Lately he’s been papering the student neighborhoods with fliers promoting his new computer support service, CuseTech. He hopes the company, which is independent from the university, will tap the market of off-campus students who are overwhelmed with computer problems but can’t wait days or weeks for service.

‘People can’t survive without their computers,’ Weingarten said, armed with a black leather notebook and on his way to a house call. ‘They can’t survive with it being held hostage.’

Weingarten and his team of four student technicians visit their clients at home and walk them through the restoration of their computers, which means a CuseTech customer avoids the hassle of transporting the machine and being stuck offline while it’s gone. The same technician oversees the whole process, which Weingarten says usually takes an hour or, ‘worst-case scenario,’ three hours.



He has gone to great lengths to ‘do this right,’ from hiring lawyers and accountants to incorporating his business and filing for trademarks. But he hopes the true distinction between CuseTech and its competitors – services at CMS, Best Buy and CompUSA – is its personality.

‘You’re just another box going through there,’ Weingarten said of the other options. In his tech-support vision, everyone has a nerd by his or her side.

Since CuseTech opened for business a week ago, that vision has slowly become a reality. Weingarten said he’s been booking one or two appointments a day since he returned to campus, and the traffic will grow with increased student awareness.

Weinrieb, whose appointment lasted about two hours, called the service ’10 times more convenient than CMS.’ She called yesterday morning, and by the afternoon her system was up and running. And she even got a 10-percent discount because Weingarten had to spend extra time on the phone wrangling with Time Warner while he was there.

‘I told him I was going to tell my sorority about it,’ said Weinrieb, a senior inclusive education major. That word of mouth is what introduced her to the service, and, if things go well for CuseTech, it will be a nonstop source of free advertising.

Back on campus, Weingarten’s former employer is thrilled that he’s offering students a new alternative for their computer repairs.

‘We do not consider this our turf,’ said Deborah Nosky, the CMS manager of IT communications and professional development, of the potential overlap between CMS support and CuseTech’s service. She said she welcomes the new competitor and recognizes that, for many students, CuseTech may be a more convenient and cost-effective option than CMS.

CuseTech charges $45 an hour for a house call, and its convenience and speedy response time make it unique in the area.
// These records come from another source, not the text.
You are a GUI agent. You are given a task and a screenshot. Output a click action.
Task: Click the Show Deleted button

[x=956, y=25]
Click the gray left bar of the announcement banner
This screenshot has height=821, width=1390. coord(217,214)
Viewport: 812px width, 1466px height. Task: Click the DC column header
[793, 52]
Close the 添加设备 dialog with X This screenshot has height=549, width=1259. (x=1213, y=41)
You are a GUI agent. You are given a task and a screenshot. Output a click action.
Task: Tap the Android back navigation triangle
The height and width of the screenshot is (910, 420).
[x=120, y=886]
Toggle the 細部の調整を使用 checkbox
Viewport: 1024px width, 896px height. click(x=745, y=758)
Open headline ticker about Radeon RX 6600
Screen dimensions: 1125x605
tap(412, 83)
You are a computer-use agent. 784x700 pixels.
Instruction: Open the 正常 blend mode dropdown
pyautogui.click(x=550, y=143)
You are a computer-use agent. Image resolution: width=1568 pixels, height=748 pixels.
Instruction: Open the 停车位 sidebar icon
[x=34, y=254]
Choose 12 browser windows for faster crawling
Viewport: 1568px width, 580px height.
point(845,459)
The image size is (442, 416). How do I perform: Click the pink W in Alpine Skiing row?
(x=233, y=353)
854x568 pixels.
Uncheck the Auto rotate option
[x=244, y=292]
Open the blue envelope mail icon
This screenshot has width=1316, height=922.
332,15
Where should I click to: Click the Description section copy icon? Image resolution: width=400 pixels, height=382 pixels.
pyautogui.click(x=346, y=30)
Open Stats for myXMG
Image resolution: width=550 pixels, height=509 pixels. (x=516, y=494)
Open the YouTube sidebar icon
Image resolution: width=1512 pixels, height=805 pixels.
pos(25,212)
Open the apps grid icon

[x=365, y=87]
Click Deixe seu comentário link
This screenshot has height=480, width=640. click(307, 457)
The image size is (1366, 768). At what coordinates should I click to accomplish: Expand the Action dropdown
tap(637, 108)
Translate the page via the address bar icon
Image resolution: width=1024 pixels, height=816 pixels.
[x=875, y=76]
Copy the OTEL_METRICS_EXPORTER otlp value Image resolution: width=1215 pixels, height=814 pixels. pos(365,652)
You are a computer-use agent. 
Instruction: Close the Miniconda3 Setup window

CMS offers three services for a $25 flat fee to wipe and restore a computer, but it outsources more complicated procedures to another company, which charges the same as CuseTech, without the house calls.

Weingarten, a senior computer science and philosophy major, says he’s not sure where he’ll take his fledgling business when he graduates in May. Maybe he’ll pass it on to another student, maybe he’ll sell it off. Maybe he’ll find a bigger and better job.

‘You can be the best nerd in the world,’ he said. But math and science can fry your brain, he added, and without some personality, ‘you’re going to be outsourced.’